Extracted text:
—————
Gotcha, other than that no complaints man. Excellent work so far

Sent from my Galaxy Nexus using Tapatalk


----------



## JS0724

Awesome app so far Mastur Mynd! Looking forward to seeing how far this project can go.


----------



## chucklehead

Fantastic work!!
Thank you!


----------



## Mastur Mynd

Glad you guys like it! If you're on an app that hasn't been mentioned and it worked, please let me know!

Sent from my Galaxy Nexus using RootzWiki


----------



## fakiesk8r333

On aokp b22 and I haven't had any issues so far. Super user force closes on reboot but I think that's a su issue. Keep it up man

Sent from my Galaxy Nexus


----------



## jr313

Thanks for this bro im using it on stock 4.0.4 and it works perfect. The only thing is the digital battery mod doesnt always switch it seems to get stuck foe long periods of time unless i reboot then it shoes true battery stats, i also noticed it with the other batter mods. anyone else having this problem?


----------



## JBirdVegas

Glad the project has finally getting some attention from the masses!!! It is such a great mod app, but is the open source part over?


----------



## ChetRipley

jr313 said:


> Thanks for this bro im using it on stock 4.0.4 and it works perfect. The only thing is the digital battery mod doesnt always switch it seems to get stuck foe long periods of time unless i reboot then it shoes true battery stats, i also noticed it with the other batter mods. anyone else having this problem?


Yes MM explained it to me 5 or 6 posts ago

Sent from my Galaxy Nexus using Tapatalk


----------



## Mastur Mynd

JBirdVegas said:


> Glad the project has finally getting some attention from the masses!!! It is such a great mod app, but is the open source part over?
—————
Complete the following:
1. In the forum thread about the mod app, which build does fakiesk8r333 say they are on?
2. Continue the forum thread about the mod app from its last line.

Extracted data:
—————
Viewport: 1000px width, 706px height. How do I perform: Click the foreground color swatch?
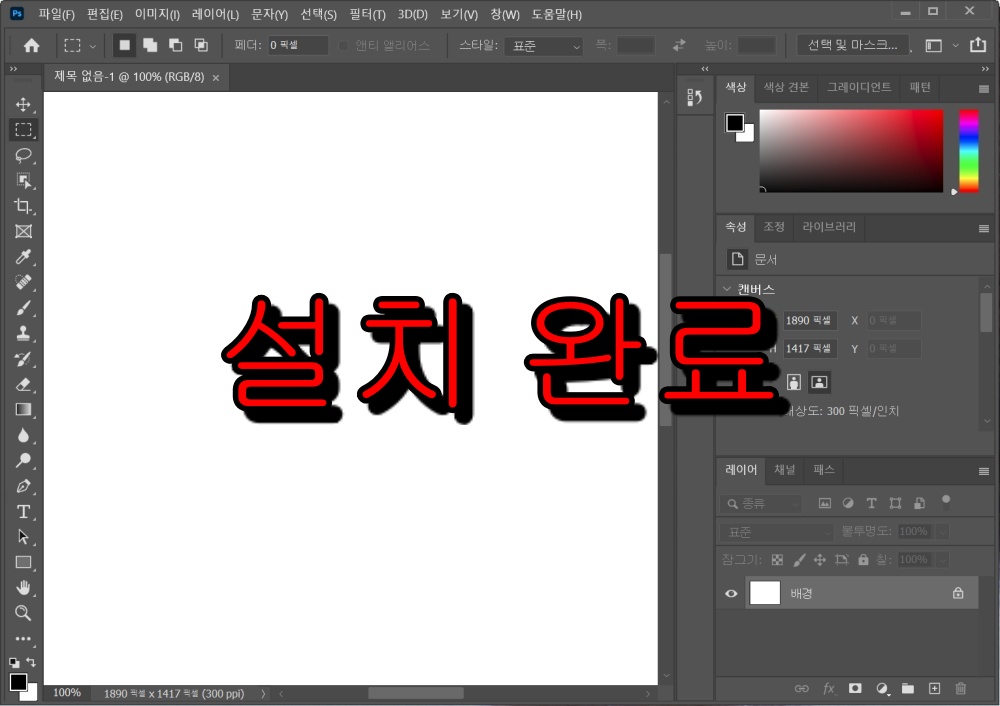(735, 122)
—————
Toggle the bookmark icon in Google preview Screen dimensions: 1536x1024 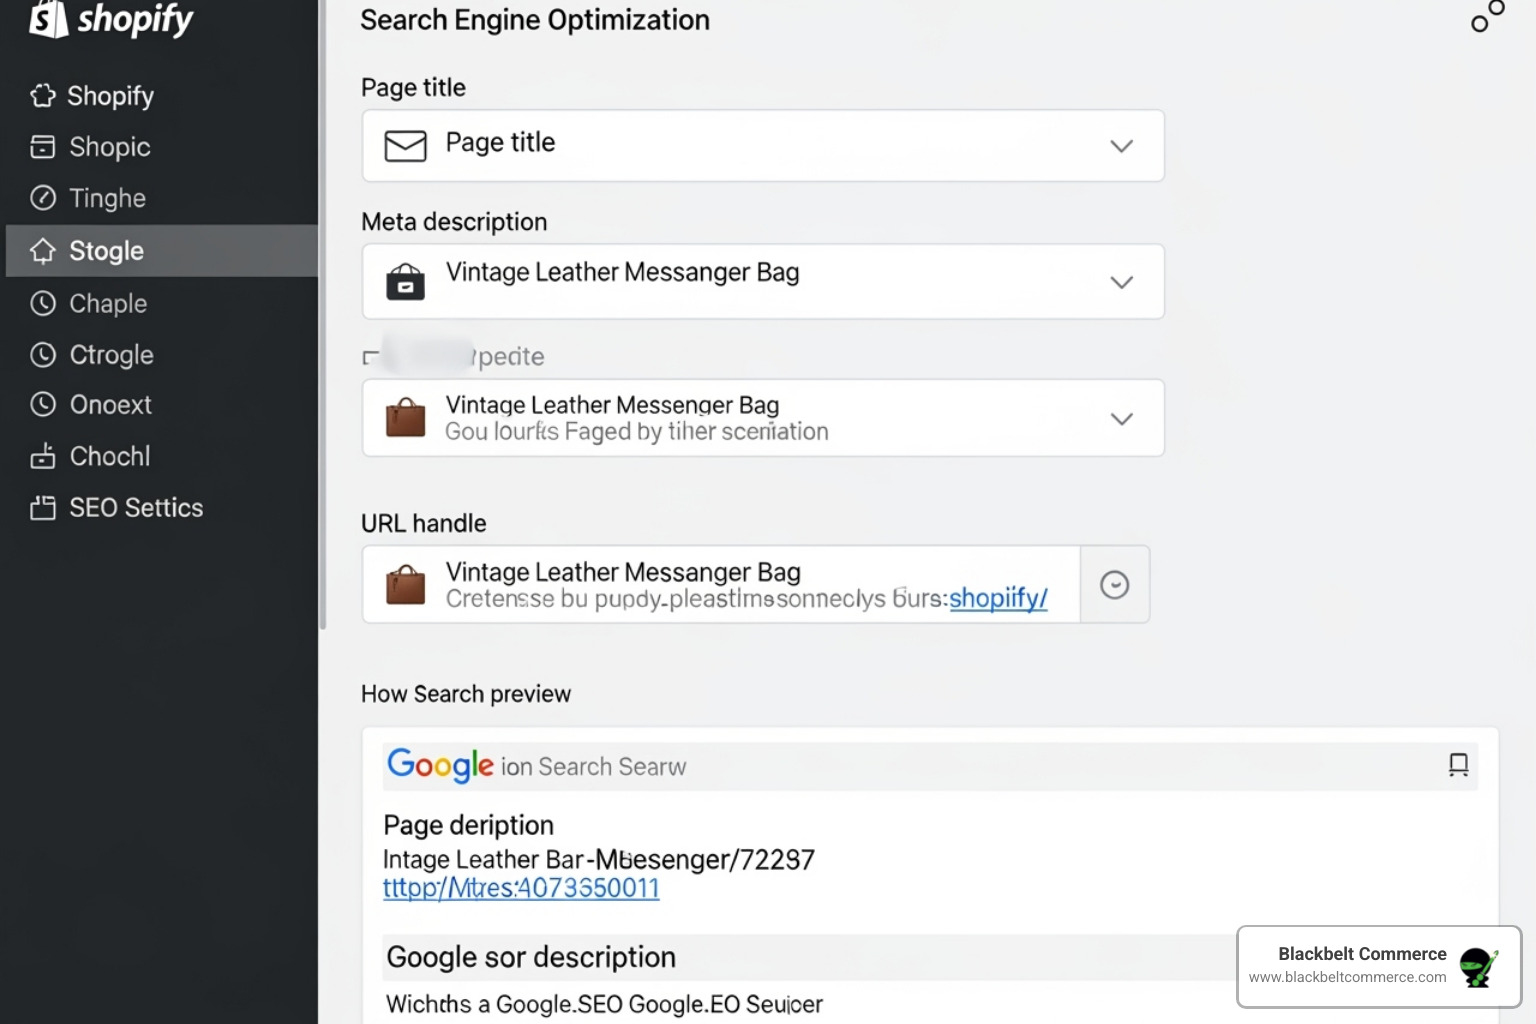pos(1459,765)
—————
Task-by-task results:
1. AOKP b22.

2.
Unfortunately it is until Jrummy16 gives me permission to release his code... I really wish this could be open source all the way. I could update github with everything but his code, but all that would do is give you the layouts and the ability to click a few buttons


----------



## JBirdVegas

Mastur Mynd said:


> Unfortunately it is until Jrummy16 gives me permission to release his code... I really wish this could be open source all the way. I could update github with everything but his code, but all that would do is give you the layouts and the ability to click a few buttons


I understand I was just guessing since you made a explicit note on the OP. No need to give away the house







Great work though!


----------



## Mastur Mynd

So... Some of you have mentioned that some of your roms don't support 1% increments for the battery...

Try out Black Ice! I personally wrote and made the battery images and charging/discharging animations =)

And for those of you that remember it, the charging animation is the same as the one I had in early HON3YCR3AM builds =)


----------



## Mastur Mynd

Update! MasturMods Settings is now compatable with all hdpi devices running ICS =)


----------



## Steve6972

So i ran this, this morning on my ICS Bionic. It runs through everything, tells me to reboot, but when it comes back up it still has the same icons as before. Any ideas?


----------



## Mastur Mynd

You need a reliable data connection to use this. What did you try to apply just so I can check everything

Sent from my Galaxy Nexus using RootzWiki


----------



## Steve6972

I have 3 bars of 4g. I flashed used the Xoom signal and the Xoom signal clusters.


----------



## Mastur Mynd

I'll check it out as soon as I get home. Thanks for the report =)

Sent from my Galaxy Nexus using RootzWiki


----------



## mkrebs66

This is awesome! Thanks again for the hard work. Tools like this are what is best about the Droid community.
Cheers!


----------



## Mastur Mynd

A small update is coming to MasturMods Settings. Basically just an organization of sorts. Older versions will be non functional momentarily

EDIT - We're all up and running now =)


----------



## fakiesk8r333

would be so cool if you could change other things as well. Like the alarm icon, status bar color, nav bar color, ect. Really loving it so far though!!!


----------



## Mastur Mynd

I intend on getting a color picker incorporated in this when I can. Having some problems figuring it out as of right now

Sent from my Galaxy Nexus using RootzWiki


----------



## mkrebs66

Droid Bionic. The circle battery doesn't seem to display the correct value. Looks like it gets stuck on a number and doesn't change. Any thoughts?


----------



## Mastur Mynd

Ics on the bionic does not yet support 1% increments. This app doesn't force the systemUI to read at 1% it only replaces icons that are already there. Please read before posting. That question was answered twice in less than 2 pages

Sent from my Galaxy Nexus using RootzWiki


----------



## Mastur Mynd

Two new nav bar icon sets have been added to the mix.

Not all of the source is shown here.